Optimizing Learning-to-Rank Models for Ex-Post Fair Relevance
Learning-to-rank (LTR) models rank items based on specific features, aiming to maximize ranking utility by prioritizing highly relevant items. However, optimizing only for ranking utility can lead to representational harm and may fail to address implicit bias in relevance scores. Prior studies introduced algorithms to train stochastic ranking models, such as the Plackett-Luce ranking model, that maximize expected ranking utility while achieving fairness in expectation (ex-ante fairness). Still, every sampled ranking may not satisfy group fairness (ex-post fairness). Post-processing methods ensure ex-post fairness; however, the LTR model lacks awareness of this step, creating a mismatch between the objective function the LTR model optimizes and the one it is supposed to optimize. In this paper, we first propose a novel objective where the relevance (or the expected ranking utility) is computed over only those rankings that satisfy given representation constraints for groups of items. We call this the ex-post fair relevance. We then give a framework for training Group-Fair LTR models to maximize our proposed ranking objective.
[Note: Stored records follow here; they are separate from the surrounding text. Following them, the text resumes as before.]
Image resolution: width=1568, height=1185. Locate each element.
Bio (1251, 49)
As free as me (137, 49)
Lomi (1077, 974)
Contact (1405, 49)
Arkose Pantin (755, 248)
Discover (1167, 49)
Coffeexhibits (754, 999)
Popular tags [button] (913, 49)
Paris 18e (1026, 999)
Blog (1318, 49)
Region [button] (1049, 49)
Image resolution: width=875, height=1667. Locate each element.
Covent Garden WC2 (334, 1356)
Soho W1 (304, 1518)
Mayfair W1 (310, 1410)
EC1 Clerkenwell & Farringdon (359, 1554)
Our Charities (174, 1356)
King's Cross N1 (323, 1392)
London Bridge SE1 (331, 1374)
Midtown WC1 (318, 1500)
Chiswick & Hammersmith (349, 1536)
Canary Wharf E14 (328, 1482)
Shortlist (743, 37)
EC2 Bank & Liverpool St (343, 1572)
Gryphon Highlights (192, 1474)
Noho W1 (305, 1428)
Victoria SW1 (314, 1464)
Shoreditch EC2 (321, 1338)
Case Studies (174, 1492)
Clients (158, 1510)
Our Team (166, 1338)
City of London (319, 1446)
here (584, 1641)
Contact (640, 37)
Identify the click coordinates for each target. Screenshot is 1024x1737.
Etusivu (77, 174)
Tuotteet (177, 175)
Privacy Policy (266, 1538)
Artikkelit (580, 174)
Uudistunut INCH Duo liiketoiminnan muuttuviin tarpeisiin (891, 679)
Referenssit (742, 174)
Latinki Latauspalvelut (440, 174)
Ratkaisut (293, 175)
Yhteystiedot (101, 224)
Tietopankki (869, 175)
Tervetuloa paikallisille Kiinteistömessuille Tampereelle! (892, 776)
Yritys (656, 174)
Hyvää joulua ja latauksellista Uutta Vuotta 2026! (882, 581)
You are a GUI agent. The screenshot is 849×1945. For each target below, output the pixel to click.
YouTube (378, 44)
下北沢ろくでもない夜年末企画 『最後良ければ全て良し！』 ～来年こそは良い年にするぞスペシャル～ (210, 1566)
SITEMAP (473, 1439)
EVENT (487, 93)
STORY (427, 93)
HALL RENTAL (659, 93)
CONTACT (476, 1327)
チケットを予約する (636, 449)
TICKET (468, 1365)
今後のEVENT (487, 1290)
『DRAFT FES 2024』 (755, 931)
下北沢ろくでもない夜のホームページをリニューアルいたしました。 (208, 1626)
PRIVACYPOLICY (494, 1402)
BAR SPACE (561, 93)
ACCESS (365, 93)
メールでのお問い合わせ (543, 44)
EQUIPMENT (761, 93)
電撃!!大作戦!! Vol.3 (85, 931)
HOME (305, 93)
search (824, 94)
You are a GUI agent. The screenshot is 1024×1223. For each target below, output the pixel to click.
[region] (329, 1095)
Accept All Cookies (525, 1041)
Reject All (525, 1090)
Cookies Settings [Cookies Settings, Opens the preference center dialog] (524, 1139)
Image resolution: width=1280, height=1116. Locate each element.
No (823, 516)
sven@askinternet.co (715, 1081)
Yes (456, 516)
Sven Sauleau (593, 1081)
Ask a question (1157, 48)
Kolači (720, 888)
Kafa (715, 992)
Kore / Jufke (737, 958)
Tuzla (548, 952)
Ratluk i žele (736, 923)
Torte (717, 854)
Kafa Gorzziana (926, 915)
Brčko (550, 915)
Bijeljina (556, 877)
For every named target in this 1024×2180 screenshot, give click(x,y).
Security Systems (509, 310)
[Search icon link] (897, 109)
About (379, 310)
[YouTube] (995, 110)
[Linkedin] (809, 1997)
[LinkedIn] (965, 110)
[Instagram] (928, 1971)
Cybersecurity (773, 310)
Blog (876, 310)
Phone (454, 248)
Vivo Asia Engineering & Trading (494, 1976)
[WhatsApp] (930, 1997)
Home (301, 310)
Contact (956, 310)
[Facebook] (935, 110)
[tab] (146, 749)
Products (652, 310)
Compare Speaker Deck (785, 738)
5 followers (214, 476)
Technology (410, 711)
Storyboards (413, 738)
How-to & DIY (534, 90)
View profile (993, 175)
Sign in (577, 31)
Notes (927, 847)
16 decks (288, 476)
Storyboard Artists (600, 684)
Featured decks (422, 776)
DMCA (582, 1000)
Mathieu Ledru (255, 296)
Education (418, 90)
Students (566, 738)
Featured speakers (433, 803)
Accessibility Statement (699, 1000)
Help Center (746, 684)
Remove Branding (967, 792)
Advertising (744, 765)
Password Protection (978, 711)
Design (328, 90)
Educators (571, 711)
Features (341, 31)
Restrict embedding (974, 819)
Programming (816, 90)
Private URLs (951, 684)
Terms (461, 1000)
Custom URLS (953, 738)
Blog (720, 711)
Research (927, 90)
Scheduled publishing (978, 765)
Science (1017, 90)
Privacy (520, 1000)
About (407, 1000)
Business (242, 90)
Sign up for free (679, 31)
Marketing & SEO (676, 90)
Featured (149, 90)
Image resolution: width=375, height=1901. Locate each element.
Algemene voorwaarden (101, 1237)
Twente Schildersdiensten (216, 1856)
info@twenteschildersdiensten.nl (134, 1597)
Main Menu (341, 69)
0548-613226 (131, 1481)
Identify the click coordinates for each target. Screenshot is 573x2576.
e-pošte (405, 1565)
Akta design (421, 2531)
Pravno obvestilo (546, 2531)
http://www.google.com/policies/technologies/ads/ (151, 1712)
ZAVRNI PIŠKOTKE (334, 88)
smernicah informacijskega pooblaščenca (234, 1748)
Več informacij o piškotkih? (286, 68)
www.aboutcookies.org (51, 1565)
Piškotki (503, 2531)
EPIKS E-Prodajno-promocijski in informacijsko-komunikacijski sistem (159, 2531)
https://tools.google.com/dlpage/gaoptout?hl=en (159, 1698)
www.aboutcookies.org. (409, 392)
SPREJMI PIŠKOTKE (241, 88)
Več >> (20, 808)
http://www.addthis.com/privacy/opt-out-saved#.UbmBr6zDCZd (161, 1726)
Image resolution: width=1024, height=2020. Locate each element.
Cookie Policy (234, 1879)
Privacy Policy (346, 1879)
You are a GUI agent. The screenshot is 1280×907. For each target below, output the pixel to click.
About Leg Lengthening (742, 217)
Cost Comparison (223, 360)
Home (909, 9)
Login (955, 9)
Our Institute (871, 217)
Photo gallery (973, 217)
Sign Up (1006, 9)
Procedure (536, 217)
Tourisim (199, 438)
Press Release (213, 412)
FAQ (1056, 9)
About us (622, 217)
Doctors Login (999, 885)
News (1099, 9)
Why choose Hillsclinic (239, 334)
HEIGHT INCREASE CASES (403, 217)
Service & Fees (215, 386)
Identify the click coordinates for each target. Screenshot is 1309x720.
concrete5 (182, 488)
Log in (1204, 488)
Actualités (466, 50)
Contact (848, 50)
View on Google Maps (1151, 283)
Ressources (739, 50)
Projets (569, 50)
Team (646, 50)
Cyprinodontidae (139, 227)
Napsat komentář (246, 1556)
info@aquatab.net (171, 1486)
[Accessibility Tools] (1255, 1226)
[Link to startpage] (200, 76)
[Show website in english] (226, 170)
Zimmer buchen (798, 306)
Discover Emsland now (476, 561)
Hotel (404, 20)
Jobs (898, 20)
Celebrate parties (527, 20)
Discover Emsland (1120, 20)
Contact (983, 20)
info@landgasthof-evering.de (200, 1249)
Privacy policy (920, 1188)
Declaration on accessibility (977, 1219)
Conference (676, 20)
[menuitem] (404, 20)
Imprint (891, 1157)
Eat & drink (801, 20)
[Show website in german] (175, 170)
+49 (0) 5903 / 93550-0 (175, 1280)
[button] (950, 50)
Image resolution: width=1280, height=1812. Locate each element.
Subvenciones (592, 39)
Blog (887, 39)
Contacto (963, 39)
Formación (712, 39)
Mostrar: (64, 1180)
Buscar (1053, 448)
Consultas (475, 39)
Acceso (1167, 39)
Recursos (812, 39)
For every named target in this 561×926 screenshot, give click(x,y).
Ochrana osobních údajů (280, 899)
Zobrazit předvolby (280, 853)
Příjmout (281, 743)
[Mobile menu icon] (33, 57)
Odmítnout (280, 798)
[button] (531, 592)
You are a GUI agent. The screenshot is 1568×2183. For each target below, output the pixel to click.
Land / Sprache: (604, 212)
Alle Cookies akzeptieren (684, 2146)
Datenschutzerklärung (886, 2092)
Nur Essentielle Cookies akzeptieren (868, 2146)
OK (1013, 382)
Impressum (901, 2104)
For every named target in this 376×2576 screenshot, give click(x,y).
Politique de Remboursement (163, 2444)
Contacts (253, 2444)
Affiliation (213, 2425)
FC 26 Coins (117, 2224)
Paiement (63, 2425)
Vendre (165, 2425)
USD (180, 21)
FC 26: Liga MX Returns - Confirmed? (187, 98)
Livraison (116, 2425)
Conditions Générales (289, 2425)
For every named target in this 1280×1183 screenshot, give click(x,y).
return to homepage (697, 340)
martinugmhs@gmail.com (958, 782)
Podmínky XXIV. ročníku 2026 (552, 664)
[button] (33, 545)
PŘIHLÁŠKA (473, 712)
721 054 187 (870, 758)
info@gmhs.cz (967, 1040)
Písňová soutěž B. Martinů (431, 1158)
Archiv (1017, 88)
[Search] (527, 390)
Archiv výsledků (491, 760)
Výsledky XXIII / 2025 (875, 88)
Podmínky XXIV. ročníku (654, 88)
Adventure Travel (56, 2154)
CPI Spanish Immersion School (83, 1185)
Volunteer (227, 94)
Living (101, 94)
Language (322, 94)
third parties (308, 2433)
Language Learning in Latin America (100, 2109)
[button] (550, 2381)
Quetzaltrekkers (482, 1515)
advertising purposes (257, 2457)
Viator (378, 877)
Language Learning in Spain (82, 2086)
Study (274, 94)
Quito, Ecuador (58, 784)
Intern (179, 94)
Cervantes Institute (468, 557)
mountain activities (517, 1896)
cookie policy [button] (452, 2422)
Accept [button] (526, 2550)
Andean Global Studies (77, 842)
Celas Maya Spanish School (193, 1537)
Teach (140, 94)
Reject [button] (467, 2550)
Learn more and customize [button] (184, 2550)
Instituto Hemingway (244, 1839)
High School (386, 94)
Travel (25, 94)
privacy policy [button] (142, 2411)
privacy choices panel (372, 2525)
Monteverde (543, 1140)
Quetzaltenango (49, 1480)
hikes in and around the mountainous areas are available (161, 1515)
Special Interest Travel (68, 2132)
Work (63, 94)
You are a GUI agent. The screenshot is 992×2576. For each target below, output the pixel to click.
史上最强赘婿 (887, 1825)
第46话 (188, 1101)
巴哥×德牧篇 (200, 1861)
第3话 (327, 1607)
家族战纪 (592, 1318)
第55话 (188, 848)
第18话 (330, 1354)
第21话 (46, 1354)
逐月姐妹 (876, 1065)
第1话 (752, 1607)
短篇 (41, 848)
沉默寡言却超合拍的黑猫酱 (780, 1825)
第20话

Leveraging an efficient sampler for ex-post group-fair rankings and efficient algorithms to train the Plackett-Luce LTR model, we demonstrate their use in training the Group-Fair Plackett-Luce model in our framework. Experiments on MovieLens and Kiva datasets reveal improved fairness and relevance with our group-fair Plackett-Luce model compared to post-processing. In scenarios with implicit bias, our algorithm generally outperforms existing LTR baselines in both fairness and relevance.